Céline Sciamma, Audrey Diwan et Rebecca Zlotowski
La soirée mettait à nu un cinéma français déchiré, scindé en deux blocs prêts à s’affronter. “Ce n’est pas le cinéma français qui est déchiré, c’est la société.” A-t-elle néanmoins le sentiment que les inégalités sexistes sont en recul ? “En surface ça change ; quand on gratte, on retombe souvent sur des vieux schémas sexistes. Ça avance, mais les avancées créent aussi le backlash.” Cette année, aux César, tandis qu’une petite musique goujate lui signalait qu’elle avait épuisé sa minute de temps de parole, elle a quand même glissé une pensée “pour les réalisatrices qui auraient dû être célébrées ce soir” (en référence à l’absence de cinéastes femmes en compétition dans la catégorie meilleure réalisation).
Si les réalisatrices manquent aux César, elles ne manquent pas dans la carrière de Noémie Merlant. Révélée par Marie-Castille Mention-Schaar (Les Héritiers, en 2015 ; Le ciel attendra, en 2016), ayant fait le tour du monde dans Portrait de la jeune fille en feu de Céline Sciamma, elle s’apprête à tourner, à la fin de l’été prochain, le nouveau film d’Audrey Diwan, coécrit avec Rebecca Zlotowski.

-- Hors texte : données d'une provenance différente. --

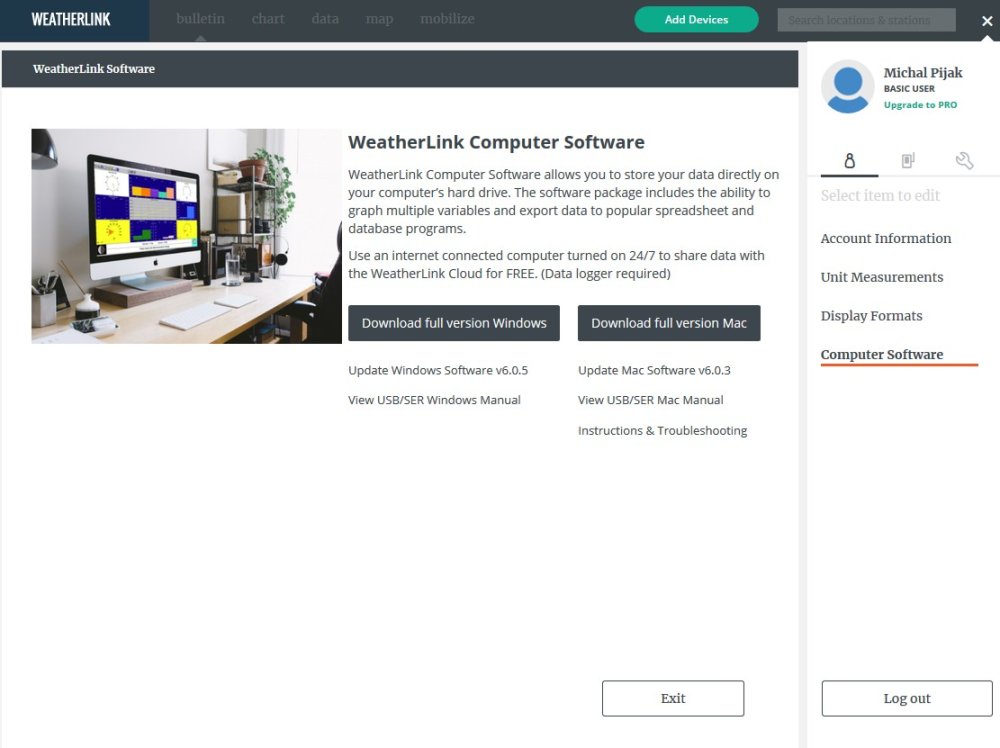Download full version Mac software
The image size is (1000, 748).
click(669, 323)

Qui n’est rien moins qu’une nouvelle version d’Emmanuelle, le hit porno soft des années 1970. L’occasion d’une lecture critique du male gaze en détournant un de ses plus fameux archétypes ?
“Il s’agit de se réapproprier un personnage complètement ‘objétisé’. Le personnage est plus âgé que lorsque Sylvia Kristel l’interprétait. Elle est maîtresse de son corps, cherche à se connecter à son désir à elle. Le film n’esquivera pas le caractère érotique qui lui est associé, mais imposera son regard à elle. J’adore le cinéma qui accorde de l’importance à ce que les corps expliquent. Y compris par la sexualité. Mais il faut ouvrir ces représentations à des imaginaires plus respectueux, qui sont aussi pour moi plus excitants.”

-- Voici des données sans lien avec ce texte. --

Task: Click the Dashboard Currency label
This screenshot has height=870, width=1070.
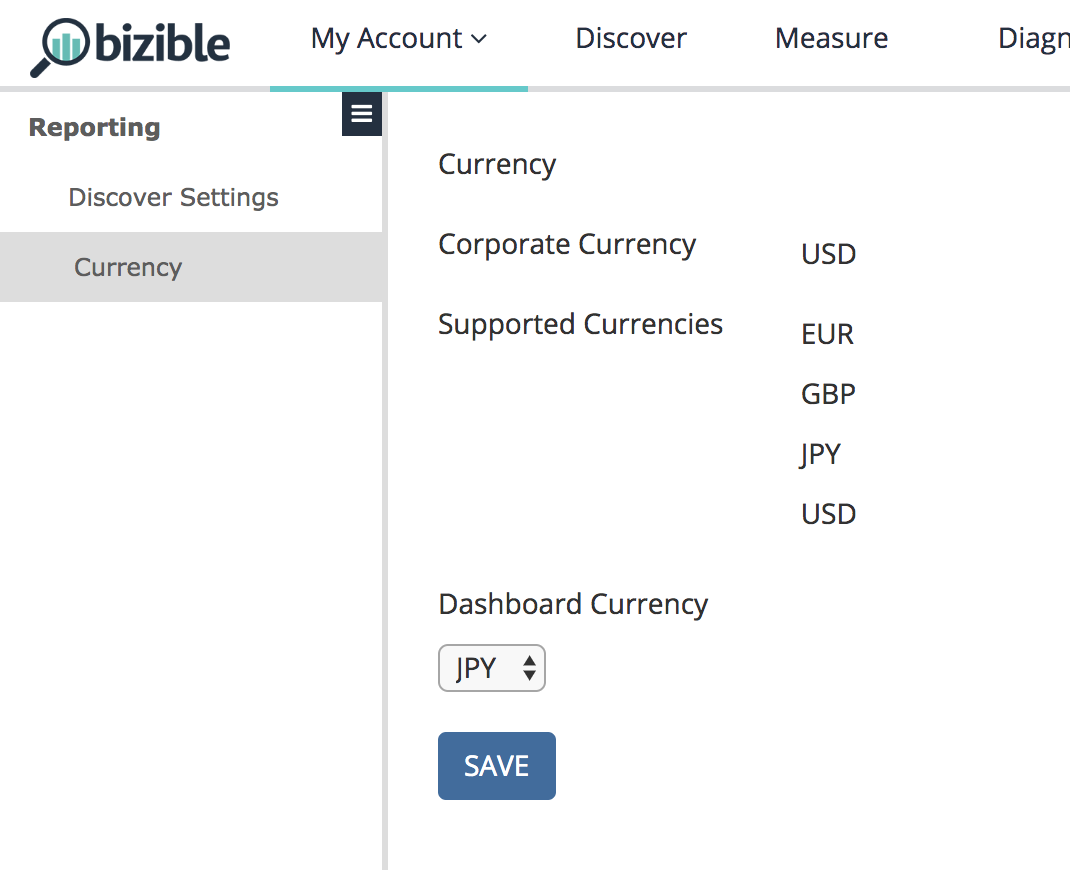Action: click(573, 604)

“Je commence à être moi-même”
Un César dans une comédie d’auteur à succès, un grand rôle chez Téchiné, un second rôle dans l’un des films américains les plus commentés de l’année, Toledano/Nakache, Audrey Diwan… La séquence est impressionnante, et on suggère à Noémie Merlant qu’elle vit un moment de très grand accomplissement.
“Accomplissement ? Je ne sais pas… Mais j’ai l’impression que je commence à être moi-même. J’ai débuté dans le mannequinat. C’est une activité où il faut simplement être ce qu’on attend qu’on soit. Je me suis souvent sentie oppressée par la société. Mais je commence à me réconcilier avec beaucoup de choses. Car je commence à oser m’exprimer. Arrivant de province à 17 ans dans le cinéma et le mannequinat, je me suis pris des claques énormes. J’ai été confrontée à toutes sortes de comportements abusifs, comme beaucoup de femmes. Seule à Paris, j’ai découvert le monde des adultes, et j’ai comme perdu la parole. J’avais peur. Je ne cessais de me dire : ‘Fais attention, ce n’est pas toi qui contrôles les choses.’ Mais aujourd’hui, grâce à des rencontres salvatrices, des rôles, des films, l’attention qu’on m’a apportée, j’ai retrouvé la parole.”
Les Âmes sœurs d’André Téchiné (Fr., 2023, 1 h 40). En salle le 12 avril.